Ambos também sugerem que o universo é fundamentalmente vivo e
sensível, em vez de mecanicista e inerte.”
Se a visão
materialista propõe que a consciência é um epifenômeno da
atividade neuronal e a visão metafísica propõe que ela tem uma
fonte, um “espírito” fora do corpo, a visão sistêmica
propõe que a consciência é uma emergência, o resultado de
conexões entre vários sistemas que compõem o organismo (átomos,
moléculas, células, órgãos, sistemas, até o corpo como um todo).

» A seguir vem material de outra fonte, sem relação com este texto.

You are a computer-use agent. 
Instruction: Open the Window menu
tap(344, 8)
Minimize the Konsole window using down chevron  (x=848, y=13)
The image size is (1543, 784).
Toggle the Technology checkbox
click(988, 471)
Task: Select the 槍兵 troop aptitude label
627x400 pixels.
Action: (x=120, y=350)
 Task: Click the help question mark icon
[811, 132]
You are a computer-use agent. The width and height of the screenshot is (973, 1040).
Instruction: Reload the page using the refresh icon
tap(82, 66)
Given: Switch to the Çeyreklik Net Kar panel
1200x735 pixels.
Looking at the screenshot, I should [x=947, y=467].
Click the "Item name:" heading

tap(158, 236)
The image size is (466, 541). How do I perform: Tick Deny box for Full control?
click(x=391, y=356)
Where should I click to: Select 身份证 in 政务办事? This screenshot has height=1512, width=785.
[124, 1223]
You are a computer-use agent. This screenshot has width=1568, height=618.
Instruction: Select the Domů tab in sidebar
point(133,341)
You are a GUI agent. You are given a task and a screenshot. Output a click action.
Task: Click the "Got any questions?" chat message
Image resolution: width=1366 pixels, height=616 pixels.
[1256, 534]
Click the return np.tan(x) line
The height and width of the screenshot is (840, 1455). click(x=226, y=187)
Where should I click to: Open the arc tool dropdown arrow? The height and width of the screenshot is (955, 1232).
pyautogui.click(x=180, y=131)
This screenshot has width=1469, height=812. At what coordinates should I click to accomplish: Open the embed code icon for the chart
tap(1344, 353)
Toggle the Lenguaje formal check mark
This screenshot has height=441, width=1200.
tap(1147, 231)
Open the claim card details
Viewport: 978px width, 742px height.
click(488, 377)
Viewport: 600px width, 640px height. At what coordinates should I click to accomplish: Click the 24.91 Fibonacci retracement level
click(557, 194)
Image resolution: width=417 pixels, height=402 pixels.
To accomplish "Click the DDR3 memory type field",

Tenho a sensação que o que estas três primeiras hipóteses dizem
da consciência que: ela não é nada, a não ser processos; ela é
algo fora do corpo; ela não é meramente processos, mas emergência
a partir de processos que, inclusive, se retroalimentam.
E, qual o problema
com a hipótese sistêmica? Ela contesta o epifenômeno, mas não vai
além das emergências. Não as explica e nem como elas tendem a
ocorrer. A autopoiese é uma constatação fenomenológica, mas não
uma explicação sobre os fundamentos. Isso cabe à próxima
hipótese.
D – Hipótese
Neurometafísica
A hipótese dos
neurocientistas espiritualistas. Sim, eles existem. Um bom exemplo é
o neurocientista cognitivo canadense Mario Beauregard (1962 -
), conhecido por argumentar que a matéria não é tudo o que existe
e que “a estrutura materialista não é ciência”.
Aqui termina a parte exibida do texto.